* **Consigne de travail A**: Dans le texte sur les robots intelligents, à quoi sont comparés les délais de réparation des robots en panne ?
* **Consigne de travail B**: Transformez en liste à puces le paragraphe du texte sur les robots intelligents qui commence par « Les robots intelligents n’auront pas besoin », en conservant ses faits principaux.

* **Texte à lire**:
··········
Les robots intelligents n’auront pas besoin de salaire et ne seront pas assujettis aux charges sociales : ils peuvent déjà travailler 24 heures sur 24, 7 jours sur 7, sans être fatigués, ni prendre de congés ou se mettre en grève. Ils ne sont pas sujets à l’émotion, et s’ils tombent en panne, les délais de réparation sont en général inférieurs aux arrêts maladie. « L’avantage est de se débarrasser de biais humains, comme notre tendance à l’irrationnel ou nos défauts de vigilance » (Carl Frey et Michael Osborne).
··········
* **Extraits de données**:
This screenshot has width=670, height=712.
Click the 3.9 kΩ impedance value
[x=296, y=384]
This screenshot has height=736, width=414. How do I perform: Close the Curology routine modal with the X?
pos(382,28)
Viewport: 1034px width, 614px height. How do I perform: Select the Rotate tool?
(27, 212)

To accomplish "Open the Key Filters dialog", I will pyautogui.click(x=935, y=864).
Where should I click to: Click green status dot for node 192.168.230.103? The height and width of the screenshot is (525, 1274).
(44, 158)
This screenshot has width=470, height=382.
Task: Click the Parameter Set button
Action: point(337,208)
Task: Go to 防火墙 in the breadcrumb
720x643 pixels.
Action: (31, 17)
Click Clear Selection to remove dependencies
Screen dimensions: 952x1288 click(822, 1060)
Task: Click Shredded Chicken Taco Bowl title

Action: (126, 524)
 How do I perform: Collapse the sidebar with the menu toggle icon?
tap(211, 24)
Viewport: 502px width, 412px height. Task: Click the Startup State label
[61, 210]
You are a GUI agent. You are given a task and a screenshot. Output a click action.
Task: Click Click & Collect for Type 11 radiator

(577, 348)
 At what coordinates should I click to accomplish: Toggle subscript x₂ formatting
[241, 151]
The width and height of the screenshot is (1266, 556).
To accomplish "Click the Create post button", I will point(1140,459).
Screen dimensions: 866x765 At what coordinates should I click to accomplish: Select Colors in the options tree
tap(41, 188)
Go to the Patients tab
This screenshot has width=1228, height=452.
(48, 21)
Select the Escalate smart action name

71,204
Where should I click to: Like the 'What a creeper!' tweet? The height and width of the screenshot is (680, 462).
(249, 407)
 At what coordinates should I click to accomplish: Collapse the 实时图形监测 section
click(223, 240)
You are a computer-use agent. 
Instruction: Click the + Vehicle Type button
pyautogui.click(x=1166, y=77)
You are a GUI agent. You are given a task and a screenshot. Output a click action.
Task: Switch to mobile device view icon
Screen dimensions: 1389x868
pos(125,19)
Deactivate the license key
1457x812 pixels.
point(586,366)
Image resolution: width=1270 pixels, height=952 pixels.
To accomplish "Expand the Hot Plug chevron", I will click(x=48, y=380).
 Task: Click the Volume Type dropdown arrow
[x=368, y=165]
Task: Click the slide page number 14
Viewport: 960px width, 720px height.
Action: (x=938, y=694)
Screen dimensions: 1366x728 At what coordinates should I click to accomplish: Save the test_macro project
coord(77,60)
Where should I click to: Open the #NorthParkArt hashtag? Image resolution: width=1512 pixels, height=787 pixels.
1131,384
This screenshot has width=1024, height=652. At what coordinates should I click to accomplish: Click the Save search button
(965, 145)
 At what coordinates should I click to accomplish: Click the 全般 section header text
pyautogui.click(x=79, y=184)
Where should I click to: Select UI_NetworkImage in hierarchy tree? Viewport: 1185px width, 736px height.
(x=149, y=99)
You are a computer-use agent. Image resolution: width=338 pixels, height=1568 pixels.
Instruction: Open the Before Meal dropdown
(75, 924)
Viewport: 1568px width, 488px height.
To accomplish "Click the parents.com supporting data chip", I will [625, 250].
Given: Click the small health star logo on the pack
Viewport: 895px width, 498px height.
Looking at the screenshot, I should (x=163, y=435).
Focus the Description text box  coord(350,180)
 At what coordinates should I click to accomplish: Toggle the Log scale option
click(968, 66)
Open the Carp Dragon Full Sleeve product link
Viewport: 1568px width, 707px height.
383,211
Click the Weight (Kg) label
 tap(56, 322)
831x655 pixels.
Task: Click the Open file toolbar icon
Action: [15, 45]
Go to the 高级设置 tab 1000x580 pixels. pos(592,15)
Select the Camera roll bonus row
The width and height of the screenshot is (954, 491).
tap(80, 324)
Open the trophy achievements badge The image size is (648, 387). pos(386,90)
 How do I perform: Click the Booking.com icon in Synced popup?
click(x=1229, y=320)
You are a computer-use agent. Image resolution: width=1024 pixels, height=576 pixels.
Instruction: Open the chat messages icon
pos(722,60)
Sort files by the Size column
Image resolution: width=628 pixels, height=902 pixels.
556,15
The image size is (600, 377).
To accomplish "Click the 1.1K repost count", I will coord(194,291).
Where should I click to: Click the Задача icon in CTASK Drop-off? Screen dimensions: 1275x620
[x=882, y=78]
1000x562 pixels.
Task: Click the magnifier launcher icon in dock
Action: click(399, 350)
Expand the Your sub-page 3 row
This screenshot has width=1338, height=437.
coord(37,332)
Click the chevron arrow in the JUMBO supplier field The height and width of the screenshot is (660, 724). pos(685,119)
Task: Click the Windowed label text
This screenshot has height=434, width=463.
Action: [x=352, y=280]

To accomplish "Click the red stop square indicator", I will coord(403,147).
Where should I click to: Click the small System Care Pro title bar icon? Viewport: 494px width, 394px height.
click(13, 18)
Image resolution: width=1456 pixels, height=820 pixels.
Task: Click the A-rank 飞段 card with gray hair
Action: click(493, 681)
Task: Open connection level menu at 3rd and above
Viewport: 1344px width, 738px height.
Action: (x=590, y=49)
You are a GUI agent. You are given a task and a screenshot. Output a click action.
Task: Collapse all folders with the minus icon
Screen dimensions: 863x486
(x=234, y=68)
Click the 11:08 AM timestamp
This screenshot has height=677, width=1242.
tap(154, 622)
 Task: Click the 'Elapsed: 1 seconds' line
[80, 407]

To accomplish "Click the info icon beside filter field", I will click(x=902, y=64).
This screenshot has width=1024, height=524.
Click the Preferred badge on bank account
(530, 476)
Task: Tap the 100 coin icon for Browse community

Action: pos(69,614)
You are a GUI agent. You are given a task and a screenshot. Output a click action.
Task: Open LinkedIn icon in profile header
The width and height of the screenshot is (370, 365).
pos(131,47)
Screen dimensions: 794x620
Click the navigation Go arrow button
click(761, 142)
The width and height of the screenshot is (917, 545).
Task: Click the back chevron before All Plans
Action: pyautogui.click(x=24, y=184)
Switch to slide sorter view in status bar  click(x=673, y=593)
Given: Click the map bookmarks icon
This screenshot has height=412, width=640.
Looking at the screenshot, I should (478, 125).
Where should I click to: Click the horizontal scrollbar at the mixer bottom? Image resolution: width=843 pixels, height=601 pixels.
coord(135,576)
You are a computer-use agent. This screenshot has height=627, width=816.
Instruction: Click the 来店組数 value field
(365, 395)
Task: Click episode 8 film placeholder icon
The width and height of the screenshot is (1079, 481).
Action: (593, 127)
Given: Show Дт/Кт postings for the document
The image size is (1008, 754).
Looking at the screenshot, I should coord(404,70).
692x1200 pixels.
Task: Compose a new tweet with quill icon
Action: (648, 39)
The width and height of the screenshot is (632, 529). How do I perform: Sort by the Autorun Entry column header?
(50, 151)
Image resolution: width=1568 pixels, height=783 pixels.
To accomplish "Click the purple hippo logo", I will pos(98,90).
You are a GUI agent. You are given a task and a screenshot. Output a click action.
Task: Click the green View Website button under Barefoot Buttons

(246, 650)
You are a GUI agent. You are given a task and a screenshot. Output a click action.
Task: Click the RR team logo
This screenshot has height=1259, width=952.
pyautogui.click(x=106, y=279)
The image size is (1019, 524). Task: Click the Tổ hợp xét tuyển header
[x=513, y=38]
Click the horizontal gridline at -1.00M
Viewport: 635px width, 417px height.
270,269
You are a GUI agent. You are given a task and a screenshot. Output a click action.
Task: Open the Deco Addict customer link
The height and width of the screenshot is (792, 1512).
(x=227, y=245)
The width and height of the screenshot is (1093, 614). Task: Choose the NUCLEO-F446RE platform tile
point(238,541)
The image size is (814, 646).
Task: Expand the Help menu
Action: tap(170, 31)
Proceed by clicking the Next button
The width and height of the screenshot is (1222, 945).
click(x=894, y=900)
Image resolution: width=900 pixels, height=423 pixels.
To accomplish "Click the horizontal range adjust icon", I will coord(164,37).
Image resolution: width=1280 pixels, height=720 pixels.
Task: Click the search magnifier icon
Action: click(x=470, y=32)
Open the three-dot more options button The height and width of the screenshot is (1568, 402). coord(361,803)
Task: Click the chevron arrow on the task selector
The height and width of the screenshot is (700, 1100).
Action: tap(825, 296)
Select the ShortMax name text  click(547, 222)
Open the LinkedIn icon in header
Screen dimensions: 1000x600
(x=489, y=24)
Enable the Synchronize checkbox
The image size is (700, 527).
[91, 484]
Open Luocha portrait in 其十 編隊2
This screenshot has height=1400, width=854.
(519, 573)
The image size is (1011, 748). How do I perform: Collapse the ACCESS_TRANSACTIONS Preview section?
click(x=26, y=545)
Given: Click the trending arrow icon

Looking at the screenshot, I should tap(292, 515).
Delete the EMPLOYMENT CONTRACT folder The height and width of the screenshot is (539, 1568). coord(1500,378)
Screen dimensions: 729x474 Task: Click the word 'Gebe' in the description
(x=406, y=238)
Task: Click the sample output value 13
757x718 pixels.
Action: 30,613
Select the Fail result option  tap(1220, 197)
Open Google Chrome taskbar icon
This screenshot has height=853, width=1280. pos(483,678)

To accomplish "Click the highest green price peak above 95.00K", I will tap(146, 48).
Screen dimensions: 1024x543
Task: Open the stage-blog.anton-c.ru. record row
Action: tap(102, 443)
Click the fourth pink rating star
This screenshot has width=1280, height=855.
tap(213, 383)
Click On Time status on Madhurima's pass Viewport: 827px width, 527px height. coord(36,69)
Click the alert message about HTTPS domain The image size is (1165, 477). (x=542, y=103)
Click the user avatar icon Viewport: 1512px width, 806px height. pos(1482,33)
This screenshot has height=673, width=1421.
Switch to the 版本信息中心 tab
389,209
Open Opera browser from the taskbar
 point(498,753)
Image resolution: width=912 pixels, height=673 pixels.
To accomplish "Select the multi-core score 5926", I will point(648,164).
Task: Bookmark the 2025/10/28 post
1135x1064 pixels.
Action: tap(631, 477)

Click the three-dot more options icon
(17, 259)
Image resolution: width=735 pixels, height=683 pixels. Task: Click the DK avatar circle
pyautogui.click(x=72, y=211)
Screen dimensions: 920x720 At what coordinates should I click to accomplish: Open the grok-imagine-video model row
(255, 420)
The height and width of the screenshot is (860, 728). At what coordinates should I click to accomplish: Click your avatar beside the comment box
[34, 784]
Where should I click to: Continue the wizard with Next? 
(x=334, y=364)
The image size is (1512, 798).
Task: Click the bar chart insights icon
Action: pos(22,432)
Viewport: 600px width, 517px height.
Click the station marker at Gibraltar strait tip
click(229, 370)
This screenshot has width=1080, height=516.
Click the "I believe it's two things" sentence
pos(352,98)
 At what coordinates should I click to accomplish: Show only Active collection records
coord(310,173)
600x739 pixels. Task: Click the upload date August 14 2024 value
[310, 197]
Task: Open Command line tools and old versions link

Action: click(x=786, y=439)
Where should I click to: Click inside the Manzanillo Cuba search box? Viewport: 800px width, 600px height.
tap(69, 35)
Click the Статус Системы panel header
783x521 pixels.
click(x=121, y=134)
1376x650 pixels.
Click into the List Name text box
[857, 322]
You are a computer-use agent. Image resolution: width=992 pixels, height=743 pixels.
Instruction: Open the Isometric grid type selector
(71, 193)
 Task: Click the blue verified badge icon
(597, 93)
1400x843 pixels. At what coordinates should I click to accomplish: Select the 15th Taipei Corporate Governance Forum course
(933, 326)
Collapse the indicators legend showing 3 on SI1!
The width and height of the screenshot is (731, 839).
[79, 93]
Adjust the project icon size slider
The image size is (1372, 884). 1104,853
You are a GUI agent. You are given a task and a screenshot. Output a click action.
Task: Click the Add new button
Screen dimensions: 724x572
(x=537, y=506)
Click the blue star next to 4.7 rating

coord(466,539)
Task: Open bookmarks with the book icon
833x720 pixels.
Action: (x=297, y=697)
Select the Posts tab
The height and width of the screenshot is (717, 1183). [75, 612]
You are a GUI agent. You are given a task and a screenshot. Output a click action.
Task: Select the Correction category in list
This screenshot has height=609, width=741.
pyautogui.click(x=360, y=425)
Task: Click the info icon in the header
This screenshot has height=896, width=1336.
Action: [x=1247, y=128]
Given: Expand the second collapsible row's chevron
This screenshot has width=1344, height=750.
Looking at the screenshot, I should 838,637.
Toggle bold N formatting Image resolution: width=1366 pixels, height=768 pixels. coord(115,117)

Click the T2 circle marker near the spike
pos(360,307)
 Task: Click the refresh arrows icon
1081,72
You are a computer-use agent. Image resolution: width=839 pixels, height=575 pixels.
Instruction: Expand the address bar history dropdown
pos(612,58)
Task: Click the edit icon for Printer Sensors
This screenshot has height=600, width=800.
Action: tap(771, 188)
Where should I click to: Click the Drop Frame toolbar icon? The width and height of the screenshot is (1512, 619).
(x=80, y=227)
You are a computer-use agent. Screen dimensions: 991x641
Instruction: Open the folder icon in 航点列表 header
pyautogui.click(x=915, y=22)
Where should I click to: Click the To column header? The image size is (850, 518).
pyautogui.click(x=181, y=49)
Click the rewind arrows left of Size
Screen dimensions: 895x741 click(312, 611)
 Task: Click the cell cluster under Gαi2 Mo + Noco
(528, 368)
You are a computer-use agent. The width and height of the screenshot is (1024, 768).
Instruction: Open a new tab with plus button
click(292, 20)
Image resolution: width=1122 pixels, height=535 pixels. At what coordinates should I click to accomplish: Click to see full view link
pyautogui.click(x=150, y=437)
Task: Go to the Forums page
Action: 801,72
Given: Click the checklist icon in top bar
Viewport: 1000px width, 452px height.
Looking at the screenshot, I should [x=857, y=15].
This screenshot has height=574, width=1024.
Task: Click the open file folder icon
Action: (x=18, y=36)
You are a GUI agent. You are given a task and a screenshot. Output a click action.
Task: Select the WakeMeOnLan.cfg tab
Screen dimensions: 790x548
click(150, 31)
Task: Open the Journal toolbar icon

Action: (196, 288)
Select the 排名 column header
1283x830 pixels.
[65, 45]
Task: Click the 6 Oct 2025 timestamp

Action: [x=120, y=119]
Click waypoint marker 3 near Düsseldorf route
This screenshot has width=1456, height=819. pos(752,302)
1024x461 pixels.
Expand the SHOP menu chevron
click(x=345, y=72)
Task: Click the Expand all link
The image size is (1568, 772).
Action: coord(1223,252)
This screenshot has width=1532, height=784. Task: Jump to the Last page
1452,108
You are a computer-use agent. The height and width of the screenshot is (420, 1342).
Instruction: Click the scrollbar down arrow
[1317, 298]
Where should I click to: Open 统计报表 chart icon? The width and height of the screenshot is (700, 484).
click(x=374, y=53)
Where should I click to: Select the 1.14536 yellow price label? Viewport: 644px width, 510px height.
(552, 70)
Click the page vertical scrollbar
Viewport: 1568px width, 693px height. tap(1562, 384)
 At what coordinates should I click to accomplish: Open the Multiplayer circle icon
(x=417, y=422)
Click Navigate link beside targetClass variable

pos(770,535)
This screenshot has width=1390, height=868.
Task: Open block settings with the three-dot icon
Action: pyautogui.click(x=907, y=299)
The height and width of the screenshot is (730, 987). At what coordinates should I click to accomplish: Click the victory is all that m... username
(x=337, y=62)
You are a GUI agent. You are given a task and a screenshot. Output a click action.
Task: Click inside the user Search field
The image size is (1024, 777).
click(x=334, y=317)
··········
* **Corrigé A**: Aux arrêts maladie, auxquels ils sont en général inférieurs.

* **Corrigé B**:
- Pas de salaire ni de charges sociales.
- Travail possible 24 heures sur 24, 7 jours sur 7, sans fatigue, sans congés et sans grève.
- Aucune émotion.
- En cas de panne, des délais de réparation en général plus courts que les arrêts maladie.
- Selon Carl Frey et Michael Osborne, ils permettent d’éliminer des biais humains comme la tendance à l’irrationnel ou les défauts de vigilance.